The Prime Minister is expected to announce today that the end of lockdown will be delayed by four weeks.

The final legal social distancing restrictions were due to be lifted on June 21, which would have seen limits removed on gatherings and nightclubs reopen.

It was part of step four of Boris Johnson's lockdown roadmap, which was set as no earlier than June 21.

But it has been widely reported this morning that the PM will announce a four-week delay because of concerns over the Delta variant, first seen in India and now the dominant strain in the UK.

The variant is thought to be up to 60 per cent more transmissible than the so-called Kent variant, which had been the dominant strain through the winter.

It will see the new 'freedom day' signposted for July 19.

Mr Johnson is set to hold a press conference at 6pm tonight where he is expected to announce the measures.

He is expected to appeal to the public to show patience, with one last push to ensure that when controls do finally end it is “irreversible”.

However, it comes as a huge setback to many businesses – particularly in the battered hospitality sector – which had pinned their hopes on a full summer reopening to recoup some of the losses of the past year.

There was deep frustration among lockdown sceptics on the Conservative benches who said there was no reason not to end the restrictions as those most at risk of death or serious illness are now fully vaccinated.

Former minister Mark Harper, the chairman of the Covid Recovery Group (CRG) of Tory MPs, said any postponement would be a “political choice”.

He warned that if the unlocking did not go ahead as planned, restrictions could carry on through the autumn and into the winter as other respiratory infections picked up.

“The effectiveness of our vaccines at preventing hospitalisation means unlocking on June 21 could proceed safely. Any decision to delay will be a political choice,” he said.

“Variants and mutations will appear for the rest of time.

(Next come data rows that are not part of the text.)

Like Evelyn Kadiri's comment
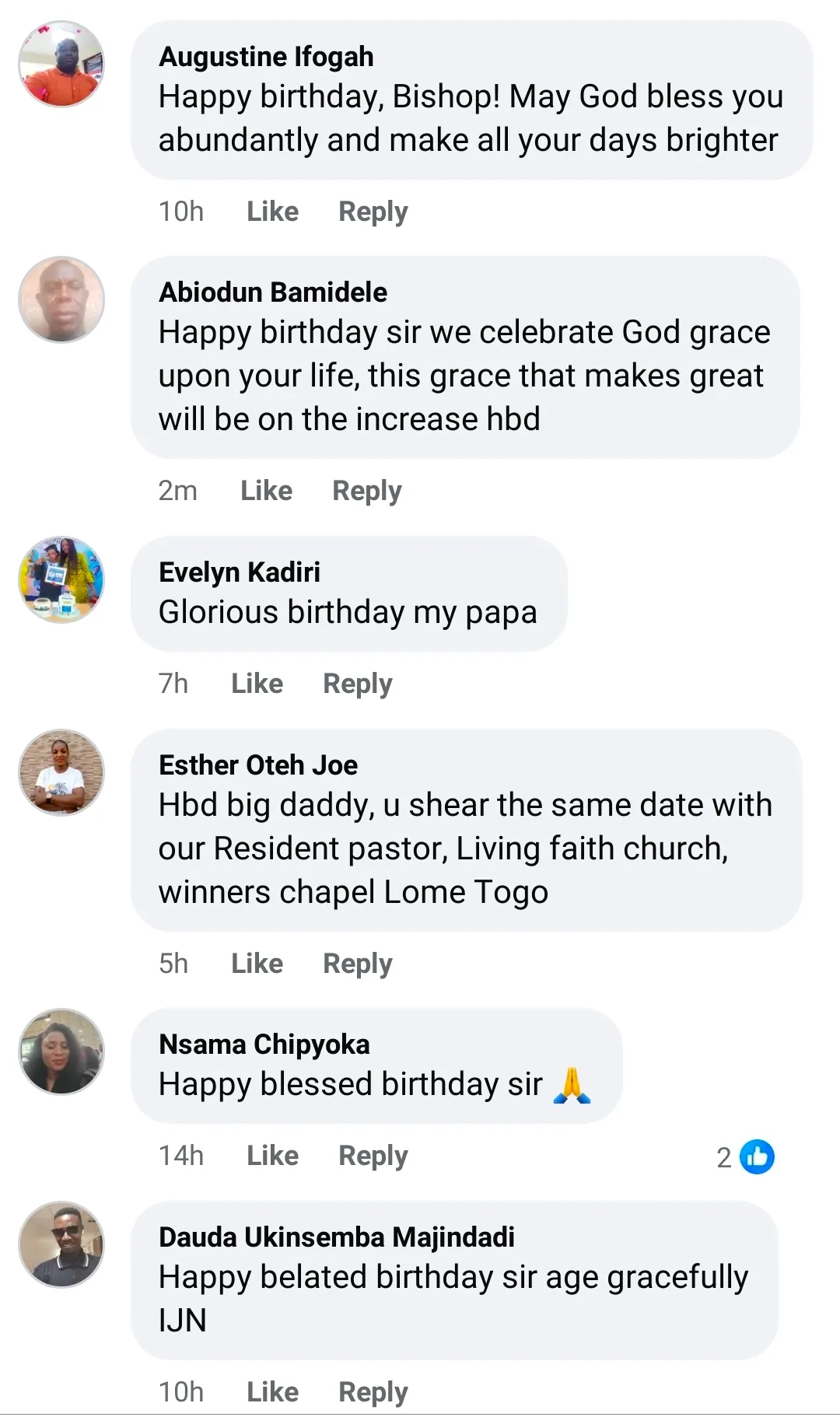The image size is (840, 1424). pos(257,684)
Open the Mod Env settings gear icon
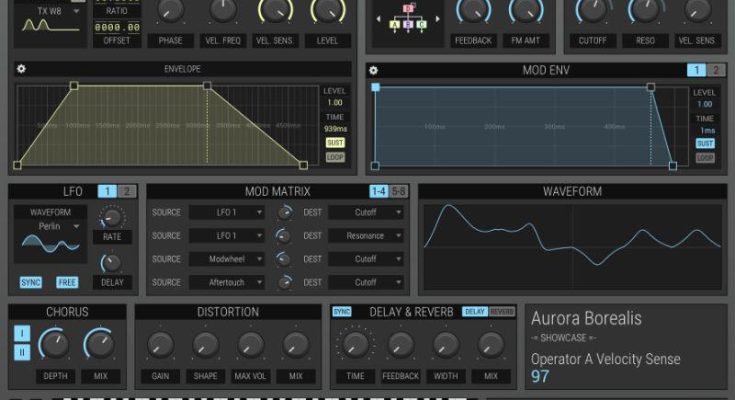This screenshot has height=400, width=735. pyautogui.click(x=374, y=70)
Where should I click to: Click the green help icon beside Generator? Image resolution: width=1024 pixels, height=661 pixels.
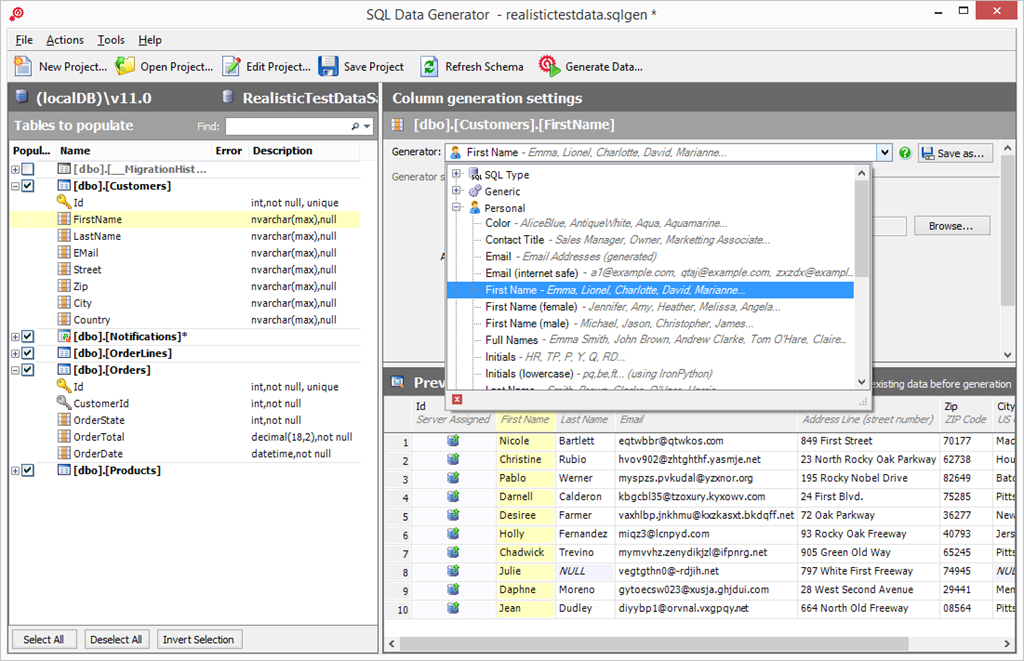[905, 153]
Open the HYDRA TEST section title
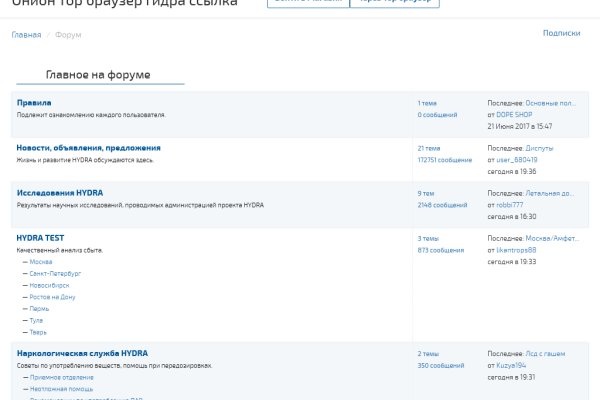The width and height of the screenshot is (600, 400). click(x=40, y=238)
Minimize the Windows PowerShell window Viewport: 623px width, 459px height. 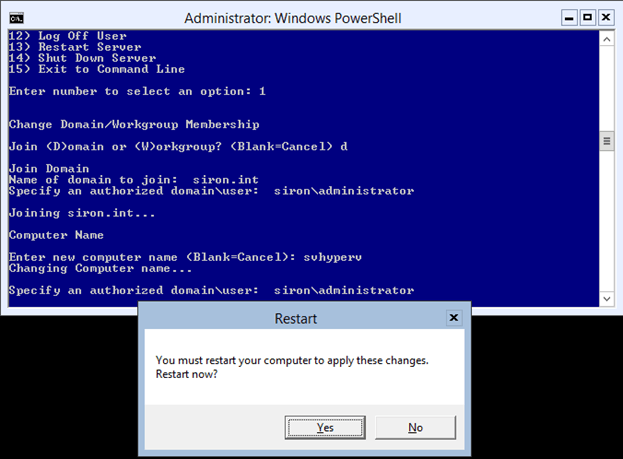tap(569, 17)
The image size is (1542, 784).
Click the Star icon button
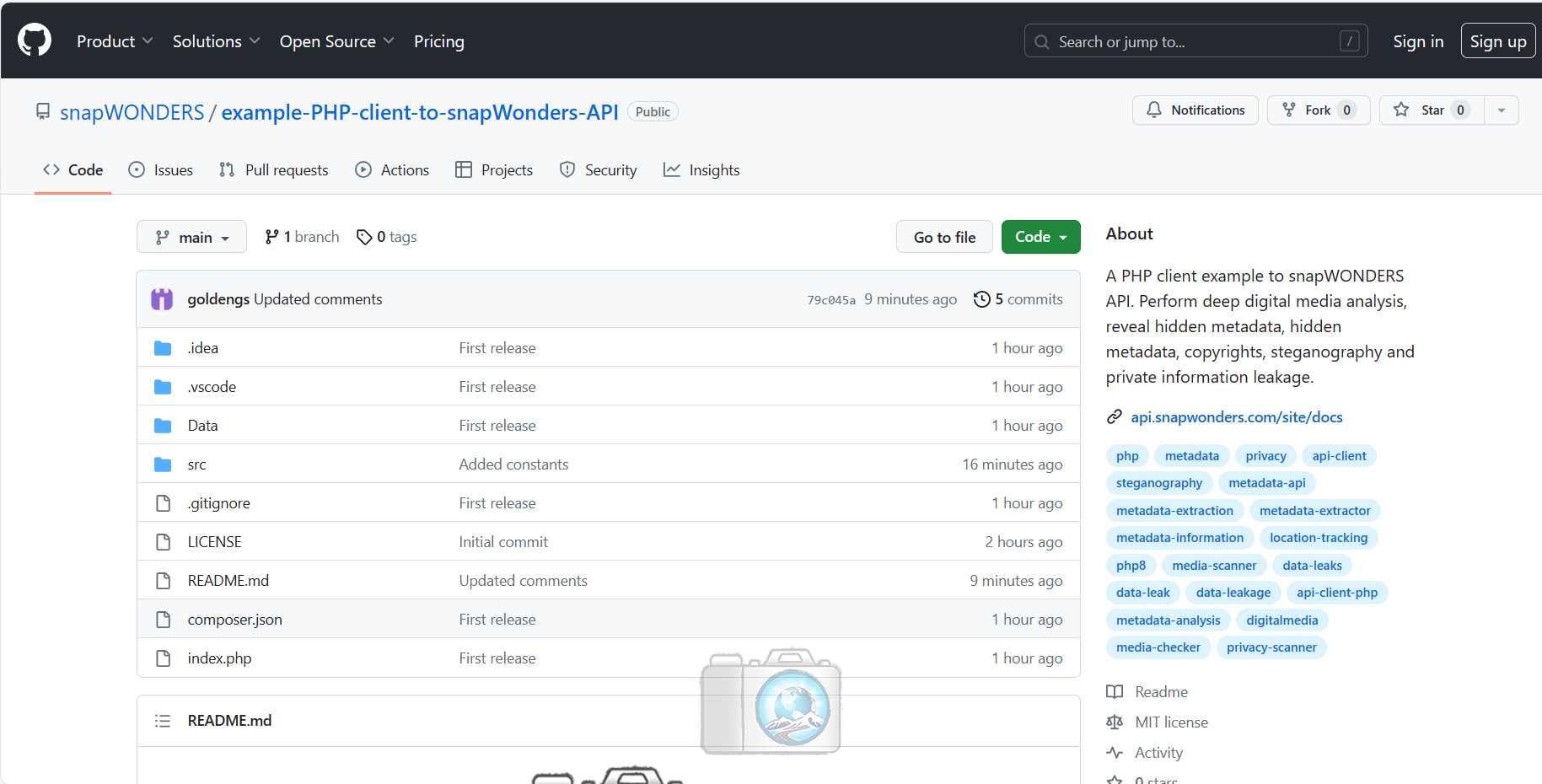[x=1401, y=110]
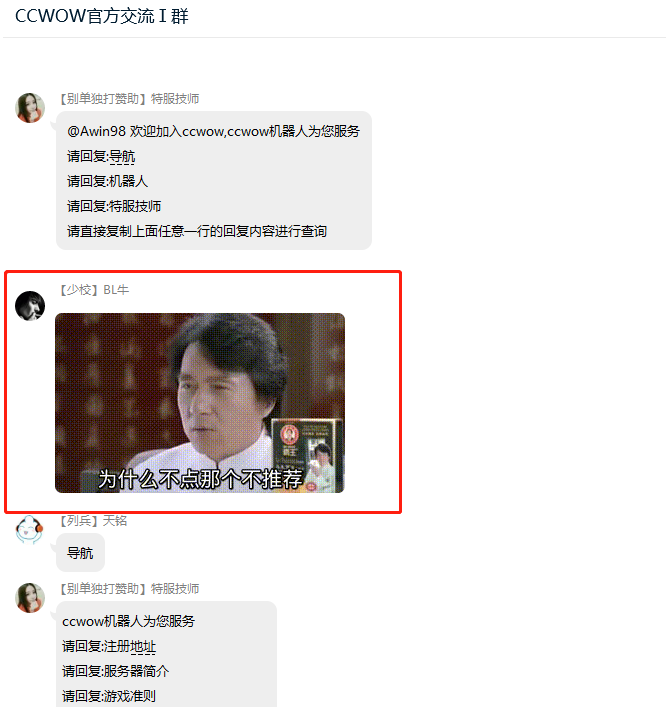Click sender name 【少校】BL牛
The width and height of the screenshot is (666, 707).
coord(94,290)

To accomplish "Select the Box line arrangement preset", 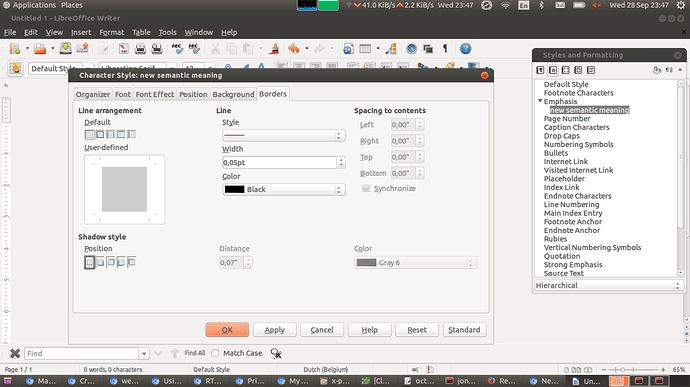I will [100, 134].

We have to learn to live with it.

“If our very effective vaccines cannot deliver us freedom from restrictions, then nothing ever will.”

Mr Johnson, Chancellor Rishi Sunak, Health Secretary Matt Hancock and Cabinet Office minister Michael Gove were reported to have been briefed by the chief medical officer Professor Chris Whitty and the chief scientific adviser Sir Patrick Vallance.

The latest daily Government figures from Sunday showed another rise in infections with a further 7,490 lab-confirmed cases in the UK – up 2,149 from a figure of 5,341 the previous week.

The data also had England with a total of 35,971 positive tests in the past seven days at a rate of 63.9 per 100,000 people.

Foreign Secretary Dominic Raab indicated at the weekend that they wanted to use the additional time to get millions more younger people double-jabbed.

He said that while the vaccines had weakened the link between infections and hospital admissions, they wanted to be sure it was “severed and broken”.

The cautious approach was, he said, necessary to ensure the the unlocking was “irreversible” and that they did not have to “yo-yo back in and out of measures”.

When setting out the four stages of the roadmap out of lockdown earlier this year, the PM had included four tests that would need to be met on each occasion.

They are: the vaccine deployment programme continues successfully; evidence shows vaccines are sufficiently effective in reducing hospitalisations and deaths in those vaccinated; infection rates do not risk a surge in hospitalisations which would put unsustainable pressure on the NHS; and assessment of the risks is not fundamentally changed by new Variants of Concern.